The search engine uses a program robot (also called Spider) to automatically access webpages on the Internet and obtain webpage information.
You can create a pure robot file robots.txt on your website, which declares that the website does not want to be accessed by the robot. In this way, some or all of the content of the website will not be indexed by the search engine, or the specified search engine only contains the specified content. The robots.txt file should be placed in the root directory of the website.
When a search robot (called a search spider) crawls a site, it first checks that the site root directory contains robots.txt. If so, the search robot determines the access range based on the content in the file. If the file does not exist, the search robot crawls the link.
Robots.txt file format:
The “robots.txt file contains one or more records separated by empty rows (with Cr, CR/NL, or NL as the terminator). The format of each record is as follows:
"<Field >:< optionalspace> <value> <optionalspace> ".
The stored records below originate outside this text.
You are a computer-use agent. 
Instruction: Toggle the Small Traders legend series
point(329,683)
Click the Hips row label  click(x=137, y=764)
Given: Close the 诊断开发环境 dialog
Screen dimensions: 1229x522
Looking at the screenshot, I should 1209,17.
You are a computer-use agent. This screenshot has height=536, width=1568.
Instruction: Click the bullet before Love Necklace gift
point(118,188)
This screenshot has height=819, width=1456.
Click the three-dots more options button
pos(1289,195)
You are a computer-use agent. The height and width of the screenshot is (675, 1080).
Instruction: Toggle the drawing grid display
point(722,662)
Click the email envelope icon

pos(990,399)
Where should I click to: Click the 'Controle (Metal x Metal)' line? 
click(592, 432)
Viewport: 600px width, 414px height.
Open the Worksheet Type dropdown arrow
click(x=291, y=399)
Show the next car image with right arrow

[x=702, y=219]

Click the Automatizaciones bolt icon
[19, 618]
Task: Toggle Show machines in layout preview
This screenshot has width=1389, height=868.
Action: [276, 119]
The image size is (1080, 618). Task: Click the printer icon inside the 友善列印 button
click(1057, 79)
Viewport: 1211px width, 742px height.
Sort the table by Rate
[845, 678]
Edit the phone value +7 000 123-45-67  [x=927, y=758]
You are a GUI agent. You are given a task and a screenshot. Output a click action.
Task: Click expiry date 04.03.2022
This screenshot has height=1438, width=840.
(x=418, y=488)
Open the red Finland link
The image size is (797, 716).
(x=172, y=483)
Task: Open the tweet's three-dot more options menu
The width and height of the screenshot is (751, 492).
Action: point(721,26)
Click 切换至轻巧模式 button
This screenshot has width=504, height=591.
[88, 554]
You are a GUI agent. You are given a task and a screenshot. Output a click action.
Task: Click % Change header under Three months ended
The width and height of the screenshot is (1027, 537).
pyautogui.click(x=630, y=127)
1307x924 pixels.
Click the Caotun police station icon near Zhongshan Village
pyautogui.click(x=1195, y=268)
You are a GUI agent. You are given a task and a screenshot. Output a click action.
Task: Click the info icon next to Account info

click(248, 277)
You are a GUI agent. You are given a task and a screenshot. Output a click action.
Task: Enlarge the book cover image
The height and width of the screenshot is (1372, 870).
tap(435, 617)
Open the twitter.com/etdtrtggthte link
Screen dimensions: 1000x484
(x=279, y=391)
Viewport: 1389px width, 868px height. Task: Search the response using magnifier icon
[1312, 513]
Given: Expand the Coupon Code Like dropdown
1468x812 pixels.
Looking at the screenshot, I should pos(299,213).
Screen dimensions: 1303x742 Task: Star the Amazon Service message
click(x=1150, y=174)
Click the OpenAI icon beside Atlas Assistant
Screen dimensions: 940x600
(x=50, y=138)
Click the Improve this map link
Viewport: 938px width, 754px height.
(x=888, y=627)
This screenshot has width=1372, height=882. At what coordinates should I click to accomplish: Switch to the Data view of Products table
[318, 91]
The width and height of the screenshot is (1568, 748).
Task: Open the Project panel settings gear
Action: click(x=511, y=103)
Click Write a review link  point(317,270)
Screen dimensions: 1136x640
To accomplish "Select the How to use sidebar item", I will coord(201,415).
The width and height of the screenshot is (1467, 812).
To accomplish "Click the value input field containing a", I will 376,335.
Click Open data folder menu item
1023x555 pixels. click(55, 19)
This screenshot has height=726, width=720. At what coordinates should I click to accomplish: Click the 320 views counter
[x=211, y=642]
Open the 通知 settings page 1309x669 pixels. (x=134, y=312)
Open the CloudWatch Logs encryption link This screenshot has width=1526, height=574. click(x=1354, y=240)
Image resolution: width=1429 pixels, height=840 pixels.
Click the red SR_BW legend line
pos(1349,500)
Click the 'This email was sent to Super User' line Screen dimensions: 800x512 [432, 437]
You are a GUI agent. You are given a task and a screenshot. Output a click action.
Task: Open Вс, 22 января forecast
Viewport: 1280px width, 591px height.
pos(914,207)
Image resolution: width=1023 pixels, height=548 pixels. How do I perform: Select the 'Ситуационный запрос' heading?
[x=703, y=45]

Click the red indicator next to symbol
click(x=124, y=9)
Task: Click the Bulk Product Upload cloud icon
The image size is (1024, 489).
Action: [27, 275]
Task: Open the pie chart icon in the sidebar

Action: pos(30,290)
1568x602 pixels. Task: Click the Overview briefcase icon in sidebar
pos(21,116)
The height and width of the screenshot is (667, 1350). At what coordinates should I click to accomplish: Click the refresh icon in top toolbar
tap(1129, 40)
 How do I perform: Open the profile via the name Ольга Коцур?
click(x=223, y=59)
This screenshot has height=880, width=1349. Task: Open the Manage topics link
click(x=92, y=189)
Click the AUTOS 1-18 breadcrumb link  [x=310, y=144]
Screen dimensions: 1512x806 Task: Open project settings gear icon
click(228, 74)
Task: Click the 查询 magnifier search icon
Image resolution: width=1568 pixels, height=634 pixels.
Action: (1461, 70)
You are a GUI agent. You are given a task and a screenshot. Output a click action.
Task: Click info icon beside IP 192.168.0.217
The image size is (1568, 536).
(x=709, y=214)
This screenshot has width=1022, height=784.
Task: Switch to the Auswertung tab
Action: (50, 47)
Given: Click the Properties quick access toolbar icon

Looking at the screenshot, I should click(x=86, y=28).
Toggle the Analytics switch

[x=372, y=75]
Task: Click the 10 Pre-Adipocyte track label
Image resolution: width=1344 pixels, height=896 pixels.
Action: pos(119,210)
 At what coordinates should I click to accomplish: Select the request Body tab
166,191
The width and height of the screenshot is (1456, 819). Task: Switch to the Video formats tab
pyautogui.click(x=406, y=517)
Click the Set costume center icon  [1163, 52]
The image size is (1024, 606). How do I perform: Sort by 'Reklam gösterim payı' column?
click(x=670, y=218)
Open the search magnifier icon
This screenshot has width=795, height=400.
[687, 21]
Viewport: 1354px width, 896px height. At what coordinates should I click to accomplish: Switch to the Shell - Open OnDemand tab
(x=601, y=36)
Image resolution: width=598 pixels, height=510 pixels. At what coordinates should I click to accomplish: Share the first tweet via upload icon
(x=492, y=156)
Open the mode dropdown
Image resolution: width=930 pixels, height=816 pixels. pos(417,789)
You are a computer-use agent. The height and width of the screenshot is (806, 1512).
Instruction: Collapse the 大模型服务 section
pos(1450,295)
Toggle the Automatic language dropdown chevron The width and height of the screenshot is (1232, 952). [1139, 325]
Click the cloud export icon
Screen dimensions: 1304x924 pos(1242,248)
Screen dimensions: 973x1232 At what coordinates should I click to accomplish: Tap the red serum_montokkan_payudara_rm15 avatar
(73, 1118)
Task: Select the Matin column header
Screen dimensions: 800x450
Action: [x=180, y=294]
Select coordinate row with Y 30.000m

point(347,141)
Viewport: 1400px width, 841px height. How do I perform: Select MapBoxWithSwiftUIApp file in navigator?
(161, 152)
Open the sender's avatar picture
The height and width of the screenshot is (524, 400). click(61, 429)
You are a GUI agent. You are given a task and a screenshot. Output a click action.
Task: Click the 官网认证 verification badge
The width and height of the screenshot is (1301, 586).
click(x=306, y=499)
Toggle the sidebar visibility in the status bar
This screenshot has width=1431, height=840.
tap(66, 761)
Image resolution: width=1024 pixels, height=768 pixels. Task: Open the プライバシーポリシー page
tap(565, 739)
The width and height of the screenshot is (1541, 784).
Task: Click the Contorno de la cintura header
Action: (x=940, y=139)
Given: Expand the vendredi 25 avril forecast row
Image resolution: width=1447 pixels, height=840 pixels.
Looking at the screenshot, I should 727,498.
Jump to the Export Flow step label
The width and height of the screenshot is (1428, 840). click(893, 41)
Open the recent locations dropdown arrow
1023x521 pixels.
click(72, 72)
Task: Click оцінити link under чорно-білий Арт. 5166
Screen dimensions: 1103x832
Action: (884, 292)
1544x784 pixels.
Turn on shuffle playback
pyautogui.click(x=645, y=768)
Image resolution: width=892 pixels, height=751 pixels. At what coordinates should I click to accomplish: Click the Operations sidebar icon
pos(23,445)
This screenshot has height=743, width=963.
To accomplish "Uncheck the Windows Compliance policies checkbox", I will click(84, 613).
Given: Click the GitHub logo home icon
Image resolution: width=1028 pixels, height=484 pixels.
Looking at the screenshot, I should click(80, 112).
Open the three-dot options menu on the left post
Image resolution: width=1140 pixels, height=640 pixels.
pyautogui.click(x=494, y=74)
In this file, you can use # For annotation. The usage is the same as that in UNIX. The record in this file usually starts with one or more lines of User-Agent, followed by several disallow lines. The details are as follows:
User-Agent:
The value of this item is used by the worker to search for the name of the engine robot. in the "Robot robots.txt" file, if Multiple User-Agent records indicate that multiple robots are restricted by this Protocol, at least one User-Agent record is required for this file. If the value of this item is set to *, the Agreement applies to all robots. In the robot robots.txt file, there can be only one record such as "User-Agent.
Disallow:
The value of this item is used to describe a URL that you do not want to access. This URL can be a complete or partial path, any URL starting with disallow will not be accessed by the robot. For example, "disallow:/help" does not allow access by search engines to/help.html and/help/index.html, while "disallow:/help/" allows robot access to/help.html, but cannot access/help/index.html. If any disallow record is blank, it means that all parts of the website are allowed to be accessed. At least one disallow record is required in the "/robots.txt" file. If "/robots.txt" is an empty file, the website is open to all search engine robots.
Example of robots.txt File Usage:
Example 1. prohibit all search engines from accessing any part of the website to download the robots.txt file User-Agent: * disallow :/
Example 2. Allow all robots to access (or create an empty file "/robots.txt" file) User-Agent: * disallow:
Example 3. Disable access to User-Agent: badbotdisallow:/from a search engine :/
Example 4: Allow a search engine to access User-Agent: baiduspiderdisallow: User-Agent: * disallow :/
Example 5: In this example, the website has three directories that restrict access to the search engine. That is, the search engine does not access these three directories. Note that each directory must be declared separately, rather than "disallow:/cgi-bin/tmp /". User-Agent: * after a special meaning, represents "any robot", so the file cannot contain "disallow:/tmp/*" or "disallow :*. GIF. user-Agent: * disallow:/cgi-bin/disallow:/tmp/disallow :/~ JOE/
Special robot parameters:
1. Google
Googlebot allowed:
If you want to intercept all browsers other than googlebot to access your webpage, you can use the following syntax:
User-Agent: disallow :/
User-Agent: googlebot
Disallow:
Googlebot follows the line pointing to its own, rather than pointing to all the rows of the roaming bot.
"Allow" extension:
Googlebot can recognize the robots.txt standard extension known as "allow. The extension may not be recognized by another search engine, so use another search engine you are interested in for search ." The "allow" line works exactly the same as the "disallow" line. You only need to list the directories or pages you want to allow.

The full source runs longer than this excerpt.